Risk of Acute Myocardial Infarction in Patients With Total Hip or Knee Replacement: Comment on “Timing of Acute Myocardial Infarction in Patients Undergoing Total Hip or Knee Replacement: A Nationwide Cohort Study”

Author Affiliations

Author Affiliations: Department of Anesthesiology, University of California, San Francisco, and San Francisco Veterans Affairs Medical Center, San Francisco, California.

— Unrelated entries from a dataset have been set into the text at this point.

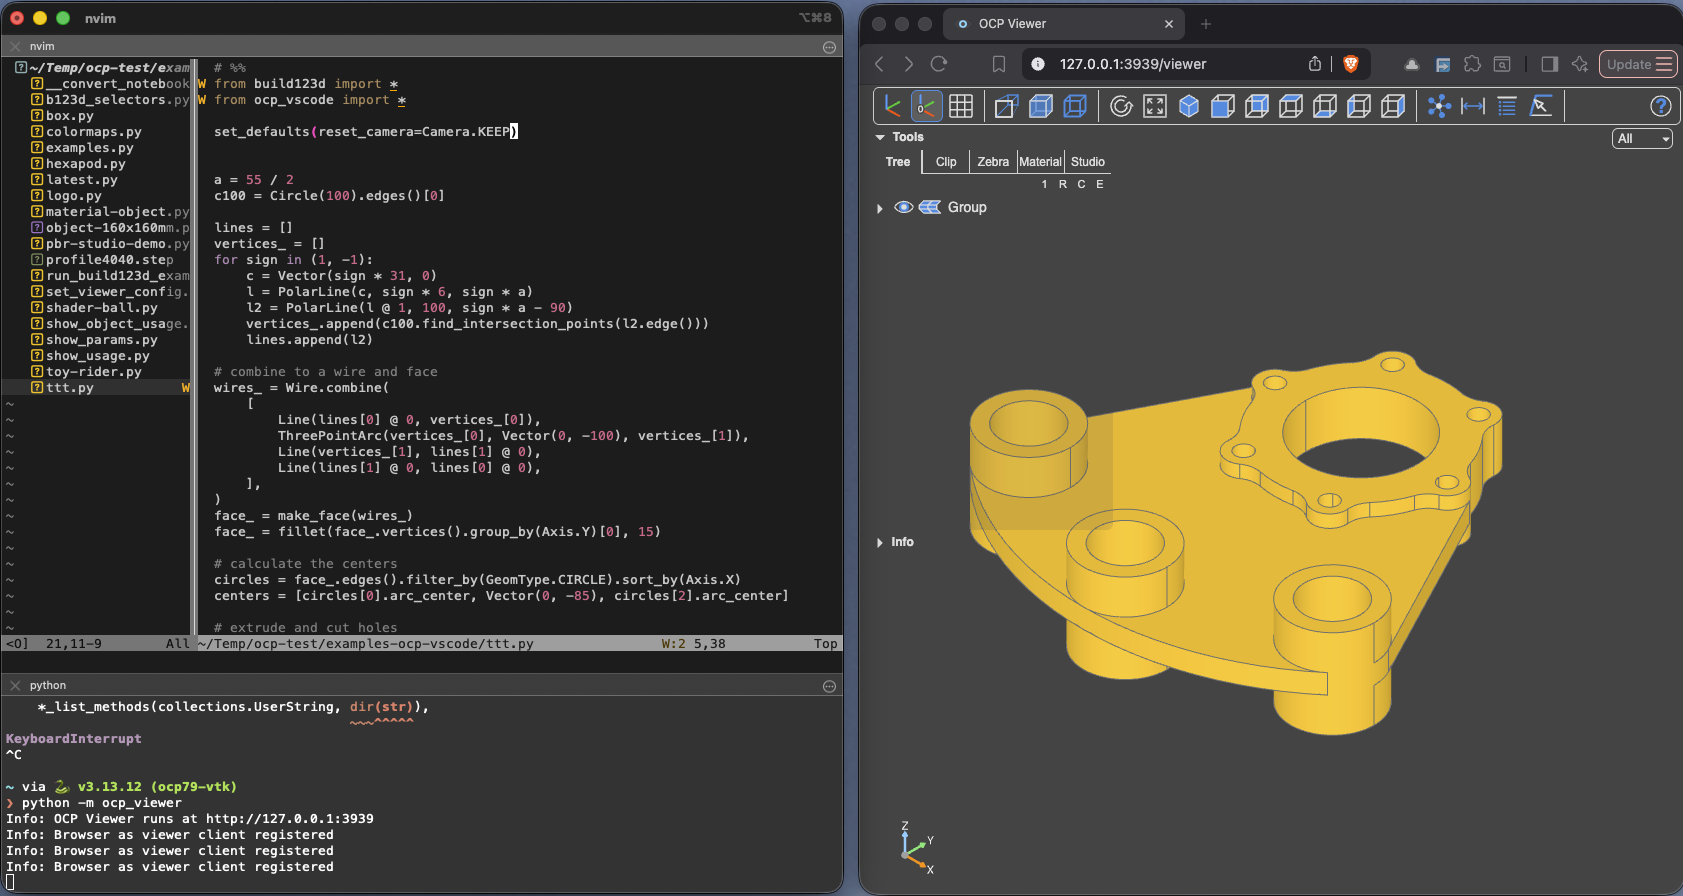Viewport: 1683px width, 896px height.
Task: Switch to the Studio tab
Action: 1088,162
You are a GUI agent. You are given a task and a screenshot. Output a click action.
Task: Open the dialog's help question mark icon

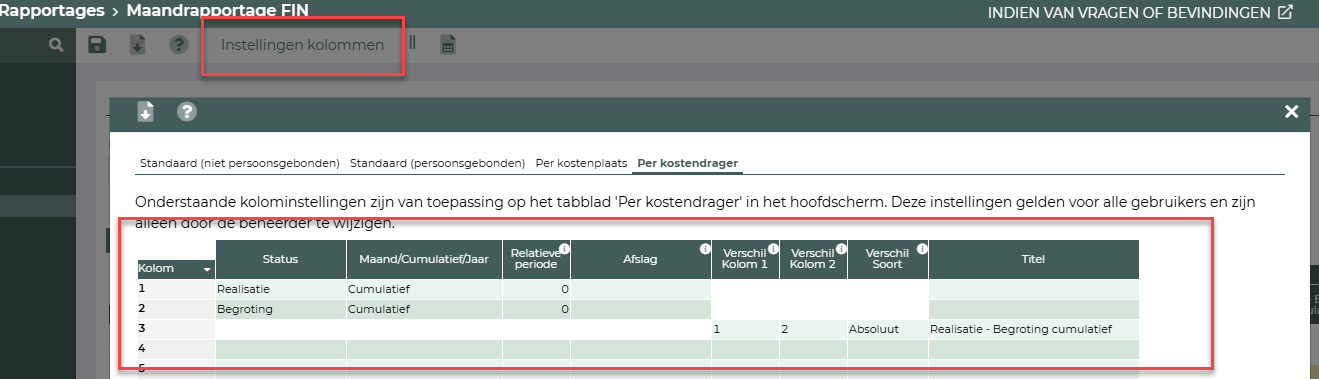186,112
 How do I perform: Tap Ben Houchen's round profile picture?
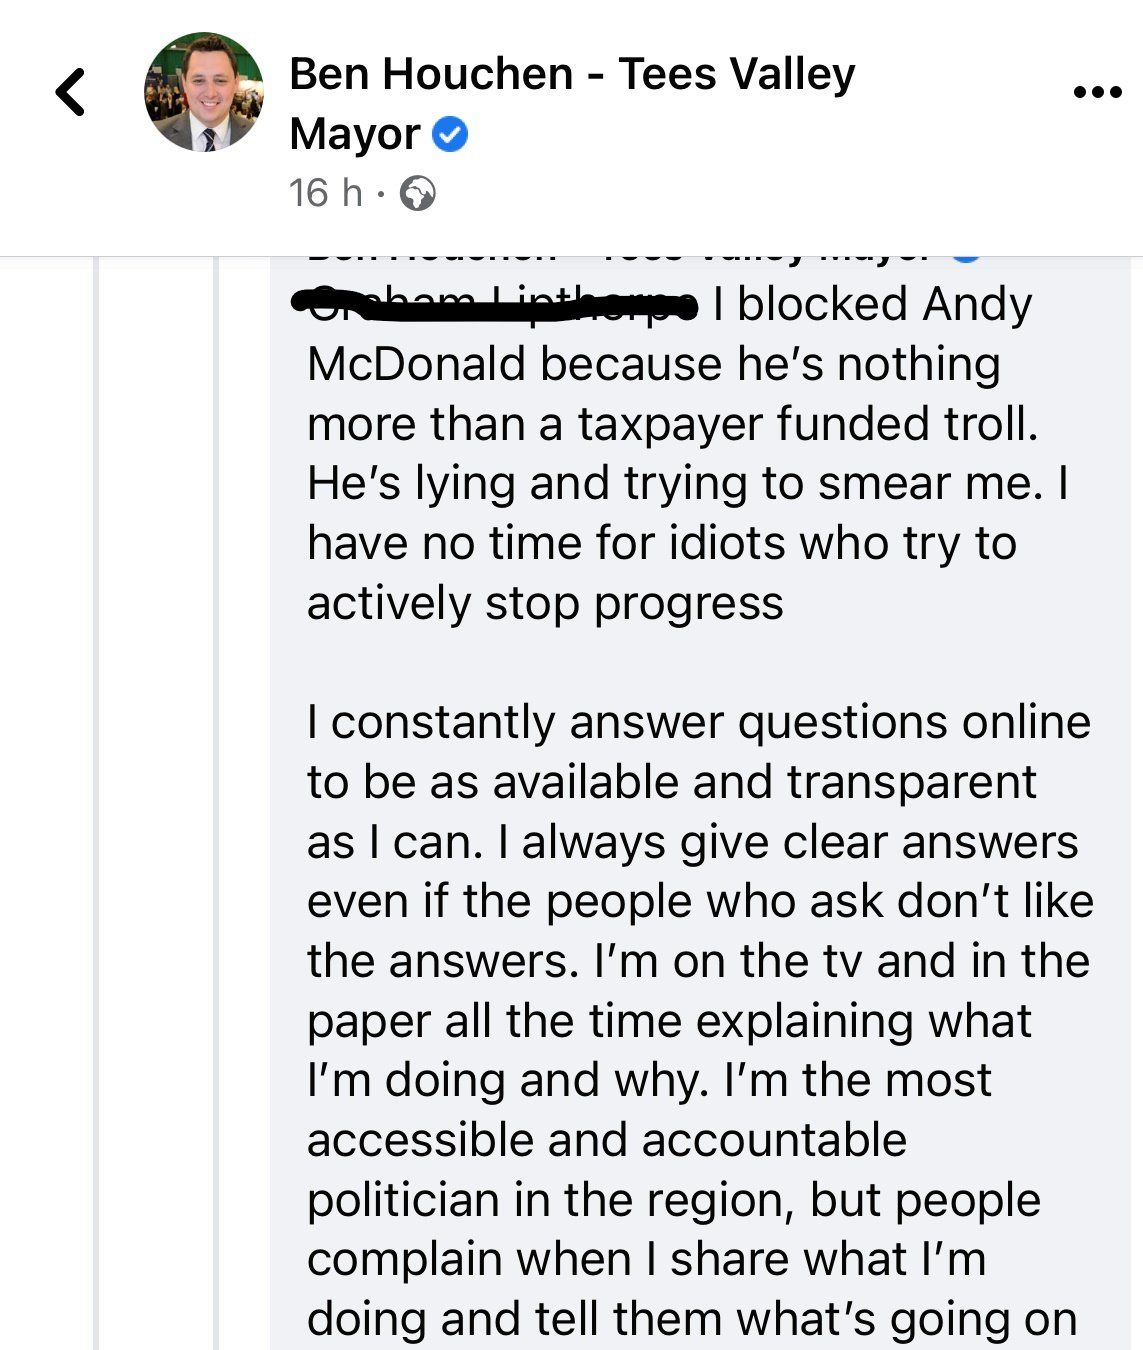pos(204,93)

Arch Intern Med. 2012;172(16):1235-1236. doi:10.1001/archinternmed.2012.3776

Lalmohamed et al1 used epidemiologic analysis to test the association between total hip replacement (THR) or total knee replacement (TKR) and acute myocardial infarction (AMI). Not surprisingly, during the first 2 postoperative weeks, the risk of AMI was elevated in both populations of patients undergoing THR or TKR. The risk was elevated for 6 weeks in patients undergoing THR but only for 2 weeks in those undergoing TKR. It has been previously established that patients undergoing surgical procedures have an increased risk of MI.1 The risk factors for perioperative cardiac morbidity and mortality have been established for many years, and although different studies2,3 find slightly different risk factors, there is remarkable consistency over time: age older than 60 years, coronary artery disease, peripheral vascular disease, congestive heart failure, recent MI, and the standard risk factors for coronary artery disease, including diabetes mellitus, hypertension, smoking, and hyperlipidemia. Occasionally, an investigator will suggest that one risk factor or another is no longer important, such as MI in the last 30 days, but subsequent studies will identify once again that recent MI, MI in the last 6 months, or MI in the last year remains a risk factor for subsequent MI. Epidemiologic studies are limited by the population of patients in the database. If no one performs elective surgery on a patient within 30 days of an AMI, then that variable will not be significant in epidemiologic analysis. Recent MI is still a risk factor for cardiac morbidity; it simply is not a significant risk factor identified in the study because there are no patients with that risk profile in the database. Failure to demonstrate that a risk factor is significant does not imply the risk factor is not still a clinical issue; it simply implies one could not demonstrate the effect with the database. Infrequently, a new perioperative risk factor is identified, such as erectile dysfunction.4 It is highly likely that these “new” risk factors are caused by peripheral vascular disease, which is highly associated with coronary artery disease rather than being a new independent perioperative risk factor.